Se non alto, far funzionare la macchina spostandola sul fondo serviva ad allontanare dalla mia mente le preoccupazioni che mi avevano assillato durante la discesa. Era assai più probabile che fossi sotto mira di osservatori ostili, adesso: ma almeno non ci rimuginavo troppo. I quattro erano svaniti in lontananza, e non vedevo nulla che si muovesse nell’area illuminata sulla mia sinistra; nell’altra direzione non si vedeva niente del tutto. Il fondo, sotto la capsula, non si scorgeva bene e, in un certo senso, procedevo a tentoni… anche se questa espressone non è esatta, poiché sottintende che voi possiate toccare e sentire quello che vi sta davanti. Io non sentivo niente: potevo solo osservare se il mio veicolo rotolava per un tratto breve o lungo, o se non rotolava affatto, ogni volta che facevo allungare un’altra gamba. Quando non si muoveva, dovevo tirare a indovinare per stabilire quale altra gamba bisognava estendere. Sarebbe stato molto più facile se avessi osato accendere i miei riflettori per vedere decentemente il fondo: ma non ero tanto stupido. Se la popolazione locale includeva i sommozzatori, non avevo modo di sapere quando li avevo intorno: all’inizio della faccenda, noi avevamo pensato ai sommergibili ed ai sonar. Quelli sarei stato in grado di individuarli.

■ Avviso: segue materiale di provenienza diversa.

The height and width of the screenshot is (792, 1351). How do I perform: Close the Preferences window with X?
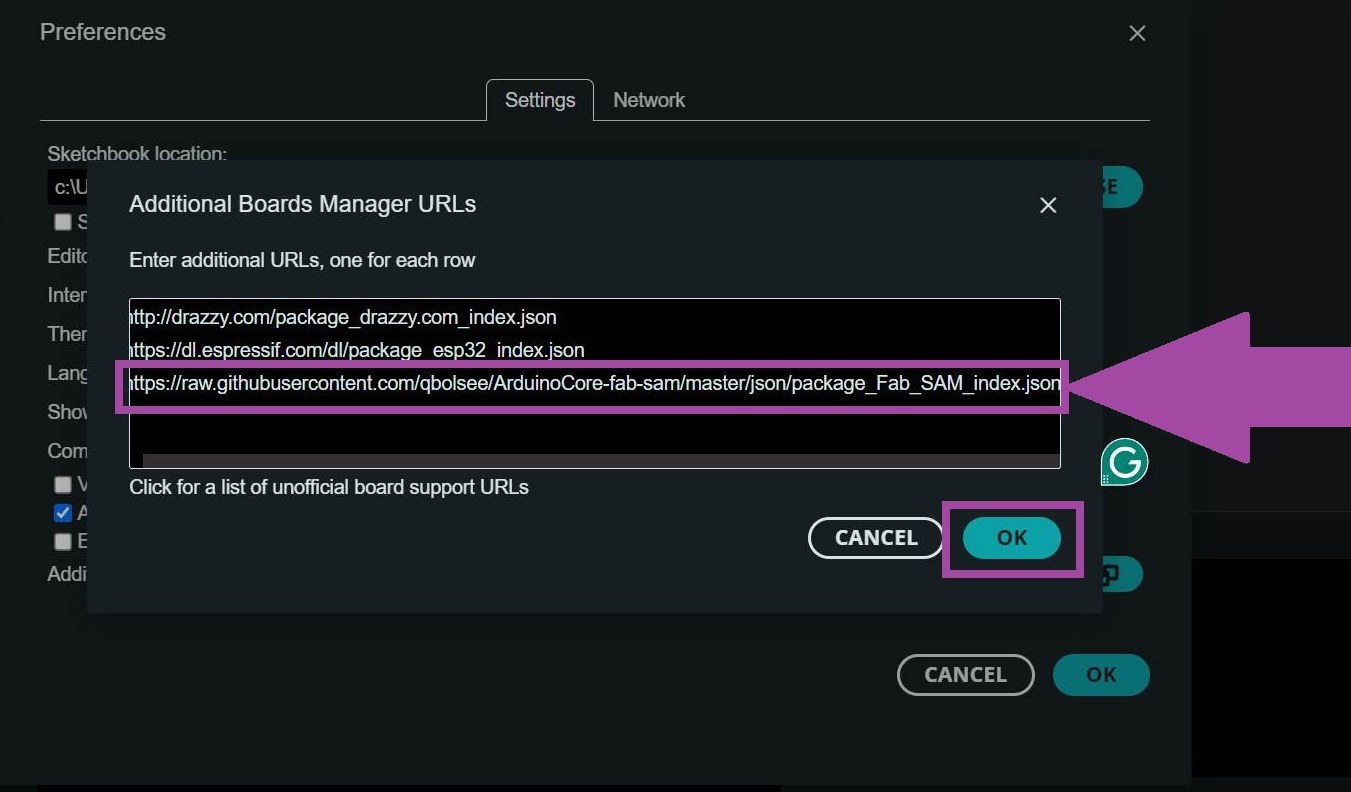pyautogui.click(x=1137, y=33)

Scoprii ben presto che il pendio non era molto regolare. Per due volte rotolai in avanti, incontrollabilmente, quando raggiunsi piccole depressioni. Una volta pensai di essere bloccato a dovere: non potevo andare avanti né indietro, e non potevo scendere verso la luce. Come ultima risorsa, provai a risalire, e scoprii che non c’era nessuna salita. Rotolai di nuovo incontrollabilmente in un incavo da cui non potevo vedere l’area illuminata, se non come un chiarore vago e diffuso al di sopra della cresta che avevo appena superato. Per uscire da quella depressione impiegai parecchio tempo ed una quantità spaventosa di energia.